A crioscopia vai determinar a composição e a qualidade nutricional do leite. Um teste importante é o que detecta a mastite e vai determinar a sanidade do úbere dos animais e a qualidade sanitária do leite. Há também o de resíduos de antibióticos, que detecta a presença de resíduos de medicamentos para tratamento veterinário.
A análise de redutase permite o acompanhamento das condições higiênicas da ordenha, eficiência do resfriamento, o processo de higienização de equipamentos, tanques e eficiência das práticas de ordenha e transporte. Esses também são os objetivos das análises de lactofermentação, contagem de bactérias totais e contagem de bactérias psicrotróficas.

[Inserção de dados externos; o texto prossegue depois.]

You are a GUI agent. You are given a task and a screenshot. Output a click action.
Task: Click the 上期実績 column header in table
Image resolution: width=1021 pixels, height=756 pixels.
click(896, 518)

Durante a pasteurização é realizada a pesquisa da enzima fosfatase, que indica a eficiência da eliminação de toda a flora patogênica do leite e garante a qualidade para consumo humano. A pesquisa da enzima lactoperoxidase indica a garantia da qualidade nutricional do produto.
No laticínio, o leite sofre um tratamento térmico. Depois de passar pelos tanques de resfriamento, o produto, que está numa temperatura entre 3 a 4 graus, é conduzido por uma canalização. A princípio, o leite é elevado a uma temperatura entre 72 e 75 graus por 15 segundos. ''É esse procedimento que extermina os microorganismos nocivos'', explica Karla. Depois, o leite é resfriado a 3 graus, medida necessária para a conservação do produto, e depois ensacado automaticamente.